Come voterà Italia Viva sul ddl concorrenza che sta creando fibrillazioni al governo? Crede che la maggioranza che sostiene Mario Draghi possa reggere sino al 2023 tra guerra ed elezioni che si avvicinano?
«Noi stiamo con Draghi, punto. Lo abbiamo voluto contro l'incapacità di Conte. Lo stiamo sostenendo oggi. Lo sosterremo fino all'ultimo giorno».
La riforma della legge elettorale è possibile o mancano le condizioni?
«Spero di sì ma anche in questo caso il pessimismo della ragione si contrappone all'ottimismo della volontà. C'è solo una strada vera per cambiare questo Paese: le riforme costituzionali per prendersi cura della nostra democrazia facendola diventare democrazia decidente e non solo democrazia rappresentativa. Ci ho perso Palazzo Chigi per questa ansia di cambiamento ma lo rifarei domattina perché era utile per l'Italia anche se pericoloso per me».
Insistete sull'idea del "sindaco d'Italia"?

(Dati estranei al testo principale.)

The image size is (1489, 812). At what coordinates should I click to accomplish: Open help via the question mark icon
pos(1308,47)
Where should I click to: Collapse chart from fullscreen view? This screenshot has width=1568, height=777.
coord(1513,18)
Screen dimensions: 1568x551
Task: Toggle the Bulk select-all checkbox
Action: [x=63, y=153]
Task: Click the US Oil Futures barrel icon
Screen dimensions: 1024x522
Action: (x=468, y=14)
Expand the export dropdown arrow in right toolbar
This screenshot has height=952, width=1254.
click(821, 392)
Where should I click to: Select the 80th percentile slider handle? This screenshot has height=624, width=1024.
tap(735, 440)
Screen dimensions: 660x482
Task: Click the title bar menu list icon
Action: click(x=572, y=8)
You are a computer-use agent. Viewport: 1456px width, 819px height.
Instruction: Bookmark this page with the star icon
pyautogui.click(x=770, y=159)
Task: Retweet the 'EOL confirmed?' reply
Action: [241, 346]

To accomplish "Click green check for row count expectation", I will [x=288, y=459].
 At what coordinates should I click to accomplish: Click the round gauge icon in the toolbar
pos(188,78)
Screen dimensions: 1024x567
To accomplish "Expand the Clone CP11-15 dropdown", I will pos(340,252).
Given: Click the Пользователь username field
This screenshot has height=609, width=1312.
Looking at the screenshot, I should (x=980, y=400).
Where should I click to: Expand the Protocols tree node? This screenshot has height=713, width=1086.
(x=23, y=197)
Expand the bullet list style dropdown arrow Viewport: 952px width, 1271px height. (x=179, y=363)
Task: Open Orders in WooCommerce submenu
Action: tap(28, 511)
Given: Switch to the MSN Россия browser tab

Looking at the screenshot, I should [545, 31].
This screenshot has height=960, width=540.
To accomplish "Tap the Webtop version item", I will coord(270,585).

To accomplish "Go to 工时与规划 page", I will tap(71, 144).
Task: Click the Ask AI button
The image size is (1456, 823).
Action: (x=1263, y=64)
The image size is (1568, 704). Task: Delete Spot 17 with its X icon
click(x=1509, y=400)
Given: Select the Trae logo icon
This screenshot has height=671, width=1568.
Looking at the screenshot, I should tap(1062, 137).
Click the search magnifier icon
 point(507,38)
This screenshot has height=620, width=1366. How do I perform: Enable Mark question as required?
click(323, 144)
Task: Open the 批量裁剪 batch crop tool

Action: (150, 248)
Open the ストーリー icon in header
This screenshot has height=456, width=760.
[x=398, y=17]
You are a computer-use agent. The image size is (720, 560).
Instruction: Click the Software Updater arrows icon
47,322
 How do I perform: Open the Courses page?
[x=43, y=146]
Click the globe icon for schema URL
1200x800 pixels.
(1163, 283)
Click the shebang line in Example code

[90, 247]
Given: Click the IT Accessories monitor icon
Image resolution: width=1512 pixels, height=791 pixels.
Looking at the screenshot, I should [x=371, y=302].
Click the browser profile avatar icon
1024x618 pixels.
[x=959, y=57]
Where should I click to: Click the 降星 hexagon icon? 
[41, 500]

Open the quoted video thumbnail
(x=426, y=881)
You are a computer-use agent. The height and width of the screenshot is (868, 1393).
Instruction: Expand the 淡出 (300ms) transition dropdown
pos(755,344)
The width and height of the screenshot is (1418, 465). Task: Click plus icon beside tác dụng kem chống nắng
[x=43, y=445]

«Oggi penso che non ci siano alternative alla legge elettorale a doppio turno che avevamo pensato: chi vince al ballottaggio governa per cinque anni. Ed è anche un antidoto verso coalizioni che non stanno in piedi: si veda cosa ha fatto Macron in Francia, con i socialisti e i repubblicani al minimo storico. Conta la persona, proprio come per i sindaci».